TASK DIRECTIONS -
Once you find the line with "Where should I click to: Click the New" in the entries below, return exactly every line from it through the line with "Click the 進一步瞭解 guest mode link".

(Data entries)

□ □ □ □ □ □ □

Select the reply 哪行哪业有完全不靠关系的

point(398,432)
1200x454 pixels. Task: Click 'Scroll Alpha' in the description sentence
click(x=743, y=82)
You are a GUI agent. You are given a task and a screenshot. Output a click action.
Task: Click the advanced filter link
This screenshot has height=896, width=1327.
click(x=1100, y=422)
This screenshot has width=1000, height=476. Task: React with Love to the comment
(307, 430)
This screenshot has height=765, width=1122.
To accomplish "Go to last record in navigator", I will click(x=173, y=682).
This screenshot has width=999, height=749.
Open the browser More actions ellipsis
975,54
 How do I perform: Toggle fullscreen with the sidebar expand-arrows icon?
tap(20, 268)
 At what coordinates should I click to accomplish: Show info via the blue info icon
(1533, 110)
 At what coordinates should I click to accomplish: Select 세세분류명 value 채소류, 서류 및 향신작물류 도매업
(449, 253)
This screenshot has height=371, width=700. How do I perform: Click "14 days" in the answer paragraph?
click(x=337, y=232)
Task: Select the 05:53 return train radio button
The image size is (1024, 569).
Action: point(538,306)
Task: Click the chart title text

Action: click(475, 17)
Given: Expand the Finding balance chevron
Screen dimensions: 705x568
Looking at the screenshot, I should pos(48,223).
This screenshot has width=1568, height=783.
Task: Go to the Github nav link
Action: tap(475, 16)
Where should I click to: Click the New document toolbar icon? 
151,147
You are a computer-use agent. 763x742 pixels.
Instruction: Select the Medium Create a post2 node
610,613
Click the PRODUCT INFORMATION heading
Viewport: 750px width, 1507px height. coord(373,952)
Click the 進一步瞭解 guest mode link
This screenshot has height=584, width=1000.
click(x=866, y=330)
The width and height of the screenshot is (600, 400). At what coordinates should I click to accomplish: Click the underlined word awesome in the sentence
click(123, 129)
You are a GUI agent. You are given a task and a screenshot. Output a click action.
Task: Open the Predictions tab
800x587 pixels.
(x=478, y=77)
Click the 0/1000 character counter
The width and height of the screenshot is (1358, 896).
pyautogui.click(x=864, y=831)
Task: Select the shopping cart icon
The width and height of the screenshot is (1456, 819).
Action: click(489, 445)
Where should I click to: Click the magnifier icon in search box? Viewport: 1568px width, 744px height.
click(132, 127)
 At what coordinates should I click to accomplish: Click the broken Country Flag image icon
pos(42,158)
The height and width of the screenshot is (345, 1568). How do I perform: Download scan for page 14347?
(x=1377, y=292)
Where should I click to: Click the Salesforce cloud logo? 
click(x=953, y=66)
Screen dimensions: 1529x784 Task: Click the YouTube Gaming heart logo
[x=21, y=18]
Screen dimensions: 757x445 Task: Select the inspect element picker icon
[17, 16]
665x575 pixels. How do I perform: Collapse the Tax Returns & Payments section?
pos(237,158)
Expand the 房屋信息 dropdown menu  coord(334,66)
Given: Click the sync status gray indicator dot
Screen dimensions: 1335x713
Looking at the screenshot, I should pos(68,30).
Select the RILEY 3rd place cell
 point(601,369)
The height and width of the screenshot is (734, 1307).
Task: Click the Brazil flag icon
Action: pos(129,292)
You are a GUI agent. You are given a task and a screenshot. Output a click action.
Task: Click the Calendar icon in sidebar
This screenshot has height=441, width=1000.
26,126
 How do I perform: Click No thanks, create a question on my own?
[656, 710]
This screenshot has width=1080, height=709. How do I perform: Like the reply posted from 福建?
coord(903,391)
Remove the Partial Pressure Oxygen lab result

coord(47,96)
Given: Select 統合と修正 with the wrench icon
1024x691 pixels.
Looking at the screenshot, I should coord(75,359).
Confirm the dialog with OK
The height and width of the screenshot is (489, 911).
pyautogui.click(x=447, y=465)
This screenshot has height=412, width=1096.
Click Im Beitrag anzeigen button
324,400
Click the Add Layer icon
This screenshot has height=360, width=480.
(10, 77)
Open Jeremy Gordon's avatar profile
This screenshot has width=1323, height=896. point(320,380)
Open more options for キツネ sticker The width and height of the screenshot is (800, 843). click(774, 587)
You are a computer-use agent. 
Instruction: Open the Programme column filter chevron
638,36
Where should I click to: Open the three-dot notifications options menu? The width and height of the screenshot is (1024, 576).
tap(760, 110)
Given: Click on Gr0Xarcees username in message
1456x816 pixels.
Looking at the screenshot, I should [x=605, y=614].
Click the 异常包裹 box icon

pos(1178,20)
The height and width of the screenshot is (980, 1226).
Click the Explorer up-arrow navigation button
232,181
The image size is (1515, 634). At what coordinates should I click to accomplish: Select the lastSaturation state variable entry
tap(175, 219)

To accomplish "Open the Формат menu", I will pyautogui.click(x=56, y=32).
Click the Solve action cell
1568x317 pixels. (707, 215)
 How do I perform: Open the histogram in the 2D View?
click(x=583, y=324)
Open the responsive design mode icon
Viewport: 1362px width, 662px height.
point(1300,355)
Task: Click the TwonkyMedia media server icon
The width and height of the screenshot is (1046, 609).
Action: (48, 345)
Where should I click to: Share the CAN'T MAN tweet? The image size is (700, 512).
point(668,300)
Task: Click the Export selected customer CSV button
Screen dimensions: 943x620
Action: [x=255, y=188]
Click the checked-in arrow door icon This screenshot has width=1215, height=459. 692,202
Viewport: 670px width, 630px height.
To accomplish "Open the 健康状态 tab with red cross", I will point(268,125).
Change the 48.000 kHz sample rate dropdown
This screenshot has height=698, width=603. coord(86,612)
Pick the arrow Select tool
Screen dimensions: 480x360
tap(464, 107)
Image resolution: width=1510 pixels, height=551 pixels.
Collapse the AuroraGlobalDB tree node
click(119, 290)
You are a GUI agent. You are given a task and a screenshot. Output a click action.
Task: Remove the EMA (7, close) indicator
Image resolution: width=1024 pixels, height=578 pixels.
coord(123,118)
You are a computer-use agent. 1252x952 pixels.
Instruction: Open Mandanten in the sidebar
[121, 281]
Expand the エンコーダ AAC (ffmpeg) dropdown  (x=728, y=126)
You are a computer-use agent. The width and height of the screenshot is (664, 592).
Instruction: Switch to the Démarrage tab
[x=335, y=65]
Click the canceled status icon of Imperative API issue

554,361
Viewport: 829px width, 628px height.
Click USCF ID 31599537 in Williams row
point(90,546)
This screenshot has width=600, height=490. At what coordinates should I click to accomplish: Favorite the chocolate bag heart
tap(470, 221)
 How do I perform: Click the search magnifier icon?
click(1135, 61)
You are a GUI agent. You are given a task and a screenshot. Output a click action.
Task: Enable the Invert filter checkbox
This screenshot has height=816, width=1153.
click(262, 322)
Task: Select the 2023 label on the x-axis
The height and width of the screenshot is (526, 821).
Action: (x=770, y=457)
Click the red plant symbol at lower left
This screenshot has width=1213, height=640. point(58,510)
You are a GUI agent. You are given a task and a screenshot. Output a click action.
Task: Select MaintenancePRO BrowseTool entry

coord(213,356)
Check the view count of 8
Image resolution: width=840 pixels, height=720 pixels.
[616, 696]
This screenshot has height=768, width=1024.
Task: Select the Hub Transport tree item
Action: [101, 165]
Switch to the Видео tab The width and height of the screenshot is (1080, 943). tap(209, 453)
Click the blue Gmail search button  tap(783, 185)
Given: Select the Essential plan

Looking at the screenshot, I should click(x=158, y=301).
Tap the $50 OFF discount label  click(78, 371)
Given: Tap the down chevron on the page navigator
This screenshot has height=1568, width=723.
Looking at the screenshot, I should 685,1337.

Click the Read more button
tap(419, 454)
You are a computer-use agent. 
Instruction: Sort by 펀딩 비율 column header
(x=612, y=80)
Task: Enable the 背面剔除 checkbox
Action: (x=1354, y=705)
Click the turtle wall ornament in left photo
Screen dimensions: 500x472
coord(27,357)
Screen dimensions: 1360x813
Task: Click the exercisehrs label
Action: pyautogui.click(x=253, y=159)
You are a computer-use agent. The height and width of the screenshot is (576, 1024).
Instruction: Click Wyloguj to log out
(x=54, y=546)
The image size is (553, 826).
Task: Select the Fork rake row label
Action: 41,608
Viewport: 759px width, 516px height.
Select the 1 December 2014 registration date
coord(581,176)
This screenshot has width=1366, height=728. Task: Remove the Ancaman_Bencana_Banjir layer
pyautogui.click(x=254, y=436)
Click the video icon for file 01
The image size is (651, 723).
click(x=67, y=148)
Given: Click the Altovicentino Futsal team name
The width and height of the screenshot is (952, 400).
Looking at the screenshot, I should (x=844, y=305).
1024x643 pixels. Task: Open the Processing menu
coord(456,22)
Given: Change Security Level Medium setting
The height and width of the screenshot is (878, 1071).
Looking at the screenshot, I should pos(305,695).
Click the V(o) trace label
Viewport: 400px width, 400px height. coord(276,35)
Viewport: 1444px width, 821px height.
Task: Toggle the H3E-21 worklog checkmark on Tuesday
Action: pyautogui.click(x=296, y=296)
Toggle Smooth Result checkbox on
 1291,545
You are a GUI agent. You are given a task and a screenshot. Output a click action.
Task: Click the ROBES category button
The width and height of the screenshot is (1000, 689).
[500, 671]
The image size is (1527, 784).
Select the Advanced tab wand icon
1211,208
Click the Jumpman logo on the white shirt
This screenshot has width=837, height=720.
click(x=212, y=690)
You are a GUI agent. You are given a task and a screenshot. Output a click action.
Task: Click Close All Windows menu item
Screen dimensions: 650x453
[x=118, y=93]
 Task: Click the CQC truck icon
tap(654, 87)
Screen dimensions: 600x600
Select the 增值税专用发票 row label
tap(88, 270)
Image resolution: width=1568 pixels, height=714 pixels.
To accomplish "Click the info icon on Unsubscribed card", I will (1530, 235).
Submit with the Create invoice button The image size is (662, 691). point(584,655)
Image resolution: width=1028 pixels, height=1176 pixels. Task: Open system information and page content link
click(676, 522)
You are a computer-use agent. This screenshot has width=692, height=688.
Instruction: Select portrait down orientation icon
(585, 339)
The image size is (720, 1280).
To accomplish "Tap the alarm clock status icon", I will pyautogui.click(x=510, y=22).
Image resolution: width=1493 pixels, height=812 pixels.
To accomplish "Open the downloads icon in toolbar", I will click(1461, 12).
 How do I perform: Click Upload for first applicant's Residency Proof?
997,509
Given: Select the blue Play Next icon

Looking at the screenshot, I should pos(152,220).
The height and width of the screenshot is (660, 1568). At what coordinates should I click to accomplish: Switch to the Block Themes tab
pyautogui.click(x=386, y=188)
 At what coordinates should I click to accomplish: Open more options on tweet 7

□ □ □ □ □ □ □

SOLUTION FOR THIS PROBLEM -
Where should I click to: Click the New document toolbar icon? 
151,147
You are a computer-use agent. 763x742 pixels.
Instruction: Select the Medium Create a post2 node
610,613
Click the PRODUCT INFORMATION heading
Viewport: 750px width, 1507px height. coord(373,952)
Click the 進一步瞭解 guest mode link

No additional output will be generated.